§ Exercise objective
In the contempt of court excerpt below, in which case did LORD MORRIS make the comment that the writer calls racist?

* Begin Article *

The contrary argument is rejected.”
With
regard to the first reason, I must respectfully disagree with the
sweeping observation that in small islands the need to retain the
offence of scandalising the court is greater than in the United
Kingdom because the administration of justice is more vulnerable. By
alluding to “small islands”, I assume that the learned LORD OF
APPEAL IN ORDINARY was including comparatively small jurisdictions.
In
supporting the proposition by reference to academic writings it may
well be that the Board wished to be spared the embarrassment of
citing LORD MORRIS's racist comment in McLeod v St. Aubyn supra at
561 that:
“in
small colonies, consisting principally of coloured populations, the
enforcement in proper courts of committal for contempt of Court for
attacks on the Court may be absolutely necessary to preserve in such
a community the dignity of and respect for the Court”;
yet,
like LORD ATKIN in Ambard v Attorney-General for Trinidad and Tobago
supra at 708 in fine, believed it necessary to pronounce, somewhat
condescendingly, a modern non-racist justification of McLeod to small
countries.
Whether
the administration of justice in Mauritius was correctly perceived to
be more vulnerable than in the United Kingdom appears to me to be a
contentious proposition. But one thing is certain; the same epithet
does not fit the situation in Zimbabwe.

* End Article *
* Begin Rows *

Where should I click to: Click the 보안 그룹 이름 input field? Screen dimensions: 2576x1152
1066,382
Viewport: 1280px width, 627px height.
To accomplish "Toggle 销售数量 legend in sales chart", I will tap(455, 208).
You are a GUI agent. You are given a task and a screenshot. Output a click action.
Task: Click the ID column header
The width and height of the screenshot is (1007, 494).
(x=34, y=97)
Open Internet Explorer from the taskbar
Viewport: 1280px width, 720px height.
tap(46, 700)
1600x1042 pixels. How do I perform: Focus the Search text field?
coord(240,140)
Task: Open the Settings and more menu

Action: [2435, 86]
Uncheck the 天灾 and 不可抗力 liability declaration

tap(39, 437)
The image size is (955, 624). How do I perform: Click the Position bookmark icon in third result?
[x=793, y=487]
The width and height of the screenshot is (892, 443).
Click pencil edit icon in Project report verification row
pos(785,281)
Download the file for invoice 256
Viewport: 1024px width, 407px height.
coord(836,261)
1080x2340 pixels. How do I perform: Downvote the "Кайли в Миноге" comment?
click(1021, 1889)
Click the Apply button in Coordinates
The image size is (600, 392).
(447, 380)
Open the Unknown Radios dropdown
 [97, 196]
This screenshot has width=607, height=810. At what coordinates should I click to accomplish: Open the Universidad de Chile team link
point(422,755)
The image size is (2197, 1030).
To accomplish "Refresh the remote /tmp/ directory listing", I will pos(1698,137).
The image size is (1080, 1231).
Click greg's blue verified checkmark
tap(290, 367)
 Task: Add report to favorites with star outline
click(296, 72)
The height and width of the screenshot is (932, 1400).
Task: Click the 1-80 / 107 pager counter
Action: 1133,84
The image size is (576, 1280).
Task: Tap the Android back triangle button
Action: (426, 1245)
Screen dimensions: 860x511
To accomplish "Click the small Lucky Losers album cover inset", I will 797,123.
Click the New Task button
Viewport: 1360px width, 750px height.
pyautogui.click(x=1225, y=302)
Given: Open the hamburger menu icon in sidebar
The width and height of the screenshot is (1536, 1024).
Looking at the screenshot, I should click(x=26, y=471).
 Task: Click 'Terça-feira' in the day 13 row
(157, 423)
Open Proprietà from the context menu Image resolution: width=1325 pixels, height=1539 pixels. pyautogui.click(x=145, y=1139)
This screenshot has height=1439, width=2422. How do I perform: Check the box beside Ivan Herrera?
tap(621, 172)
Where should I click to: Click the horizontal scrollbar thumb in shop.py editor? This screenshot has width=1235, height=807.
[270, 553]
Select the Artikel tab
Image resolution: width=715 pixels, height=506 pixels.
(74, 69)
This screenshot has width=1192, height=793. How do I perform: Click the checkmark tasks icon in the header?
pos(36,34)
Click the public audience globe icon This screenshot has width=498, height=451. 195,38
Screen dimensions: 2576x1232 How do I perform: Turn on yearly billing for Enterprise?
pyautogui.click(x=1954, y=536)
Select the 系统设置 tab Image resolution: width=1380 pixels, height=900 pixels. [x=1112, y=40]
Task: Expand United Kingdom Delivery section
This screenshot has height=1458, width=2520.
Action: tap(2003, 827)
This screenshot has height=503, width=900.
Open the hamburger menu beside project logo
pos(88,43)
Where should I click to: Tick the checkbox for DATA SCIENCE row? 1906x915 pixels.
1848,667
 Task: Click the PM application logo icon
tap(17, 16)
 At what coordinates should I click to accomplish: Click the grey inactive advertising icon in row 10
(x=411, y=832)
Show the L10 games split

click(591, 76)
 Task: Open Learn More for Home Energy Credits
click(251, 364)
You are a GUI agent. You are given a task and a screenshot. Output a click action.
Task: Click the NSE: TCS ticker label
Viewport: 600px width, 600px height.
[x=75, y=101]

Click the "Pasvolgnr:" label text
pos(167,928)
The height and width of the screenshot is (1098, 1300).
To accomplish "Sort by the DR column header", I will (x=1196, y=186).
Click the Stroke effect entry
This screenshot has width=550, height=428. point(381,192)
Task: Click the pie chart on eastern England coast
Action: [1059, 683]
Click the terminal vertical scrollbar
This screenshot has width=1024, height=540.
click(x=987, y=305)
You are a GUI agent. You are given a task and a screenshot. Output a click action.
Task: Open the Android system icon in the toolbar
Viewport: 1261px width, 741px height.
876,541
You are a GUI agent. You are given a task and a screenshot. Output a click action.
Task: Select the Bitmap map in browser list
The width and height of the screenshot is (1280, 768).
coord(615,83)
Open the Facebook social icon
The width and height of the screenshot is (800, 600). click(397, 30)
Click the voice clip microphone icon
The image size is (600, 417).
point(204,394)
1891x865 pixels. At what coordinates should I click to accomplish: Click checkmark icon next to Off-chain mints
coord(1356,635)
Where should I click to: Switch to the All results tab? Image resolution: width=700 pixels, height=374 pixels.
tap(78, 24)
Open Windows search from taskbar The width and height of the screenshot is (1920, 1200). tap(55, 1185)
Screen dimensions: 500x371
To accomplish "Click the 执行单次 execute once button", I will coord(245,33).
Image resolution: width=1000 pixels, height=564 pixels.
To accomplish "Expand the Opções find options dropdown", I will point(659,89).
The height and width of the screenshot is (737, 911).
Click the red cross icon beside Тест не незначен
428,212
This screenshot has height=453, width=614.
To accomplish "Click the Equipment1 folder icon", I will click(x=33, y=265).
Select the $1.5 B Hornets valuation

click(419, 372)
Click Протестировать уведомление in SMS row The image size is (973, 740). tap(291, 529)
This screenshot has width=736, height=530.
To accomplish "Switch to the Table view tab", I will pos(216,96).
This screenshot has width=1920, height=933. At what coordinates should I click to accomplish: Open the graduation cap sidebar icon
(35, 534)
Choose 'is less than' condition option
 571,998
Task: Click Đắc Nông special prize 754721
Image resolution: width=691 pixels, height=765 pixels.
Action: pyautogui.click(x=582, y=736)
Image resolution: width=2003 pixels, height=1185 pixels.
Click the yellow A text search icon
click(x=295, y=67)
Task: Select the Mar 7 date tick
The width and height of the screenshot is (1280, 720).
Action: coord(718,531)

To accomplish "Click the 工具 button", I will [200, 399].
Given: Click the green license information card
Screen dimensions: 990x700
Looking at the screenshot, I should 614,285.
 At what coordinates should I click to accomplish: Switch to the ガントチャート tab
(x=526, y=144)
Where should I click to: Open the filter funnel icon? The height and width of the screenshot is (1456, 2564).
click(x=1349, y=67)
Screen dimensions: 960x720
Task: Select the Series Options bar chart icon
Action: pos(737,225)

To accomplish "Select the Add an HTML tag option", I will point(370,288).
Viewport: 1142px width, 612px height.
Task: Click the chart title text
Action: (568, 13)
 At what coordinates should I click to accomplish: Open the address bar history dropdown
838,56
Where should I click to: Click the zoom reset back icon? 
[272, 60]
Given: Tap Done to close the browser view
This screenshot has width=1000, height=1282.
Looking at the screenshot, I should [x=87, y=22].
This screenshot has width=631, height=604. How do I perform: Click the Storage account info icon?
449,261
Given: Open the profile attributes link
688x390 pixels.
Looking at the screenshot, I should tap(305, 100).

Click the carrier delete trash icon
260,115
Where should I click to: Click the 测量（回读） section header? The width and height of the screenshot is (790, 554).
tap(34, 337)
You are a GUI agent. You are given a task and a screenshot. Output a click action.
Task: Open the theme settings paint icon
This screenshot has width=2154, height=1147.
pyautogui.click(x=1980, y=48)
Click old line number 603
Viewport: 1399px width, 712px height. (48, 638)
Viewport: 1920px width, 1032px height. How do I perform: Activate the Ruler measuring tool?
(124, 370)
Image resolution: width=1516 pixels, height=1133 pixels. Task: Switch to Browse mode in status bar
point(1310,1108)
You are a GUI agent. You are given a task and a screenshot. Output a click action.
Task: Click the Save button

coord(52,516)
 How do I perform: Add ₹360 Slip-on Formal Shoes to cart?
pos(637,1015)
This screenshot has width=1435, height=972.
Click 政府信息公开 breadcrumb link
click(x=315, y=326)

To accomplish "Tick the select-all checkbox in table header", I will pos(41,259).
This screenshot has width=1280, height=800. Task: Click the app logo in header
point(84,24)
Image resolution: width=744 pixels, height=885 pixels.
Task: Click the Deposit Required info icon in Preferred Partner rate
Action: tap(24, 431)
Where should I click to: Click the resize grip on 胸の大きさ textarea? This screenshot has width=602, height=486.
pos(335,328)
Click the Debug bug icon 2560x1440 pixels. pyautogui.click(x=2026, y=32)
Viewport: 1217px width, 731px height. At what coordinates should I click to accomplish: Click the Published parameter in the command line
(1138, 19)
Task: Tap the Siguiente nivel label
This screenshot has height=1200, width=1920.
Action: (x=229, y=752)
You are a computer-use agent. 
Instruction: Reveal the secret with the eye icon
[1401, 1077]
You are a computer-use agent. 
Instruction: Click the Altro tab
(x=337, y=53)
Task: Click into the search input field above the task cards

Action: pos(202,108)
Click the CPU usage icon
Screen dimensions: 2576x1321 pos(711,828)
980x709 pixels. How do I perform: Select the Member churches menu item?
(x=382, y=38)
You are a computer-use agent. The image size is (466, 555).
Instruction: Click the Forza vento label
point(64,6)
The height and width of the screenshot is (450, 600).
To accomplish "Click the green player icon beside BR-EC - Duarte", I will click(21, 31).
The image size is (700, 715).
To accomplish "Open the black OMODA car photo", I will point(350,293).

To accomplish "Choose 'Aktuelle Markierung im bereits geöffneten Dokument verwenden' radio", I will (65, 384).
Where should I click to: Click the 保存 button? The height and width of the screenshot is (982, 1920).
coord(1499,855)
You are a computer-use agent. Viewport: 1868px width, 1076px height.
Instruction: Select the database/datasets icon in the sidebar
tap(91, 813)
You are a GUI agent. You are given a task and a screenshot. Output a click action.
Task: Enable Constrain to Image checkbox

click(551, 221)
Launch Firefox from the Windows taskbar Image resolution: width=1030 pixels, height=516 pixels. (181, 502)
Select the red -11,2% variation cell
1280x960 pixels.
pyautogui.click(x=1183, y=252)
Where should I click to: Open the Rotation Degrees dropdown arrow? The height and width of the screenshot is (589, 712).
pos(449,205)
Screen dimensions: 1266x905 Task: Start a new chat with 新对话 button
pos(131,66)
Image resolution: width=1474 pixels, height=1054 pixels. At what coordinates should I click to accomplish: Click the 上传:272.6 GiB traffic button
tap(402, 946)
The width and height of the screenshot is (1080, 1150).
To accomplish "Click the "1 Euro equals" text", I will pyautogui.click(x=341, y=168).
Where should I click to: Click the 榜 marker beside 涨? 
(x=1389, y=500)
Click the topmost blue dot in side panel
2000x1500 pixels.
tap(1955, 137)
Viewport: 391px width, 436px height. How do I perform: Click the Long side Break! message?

* End Rows *

§ Result of this task
McLeod v St. Aubyn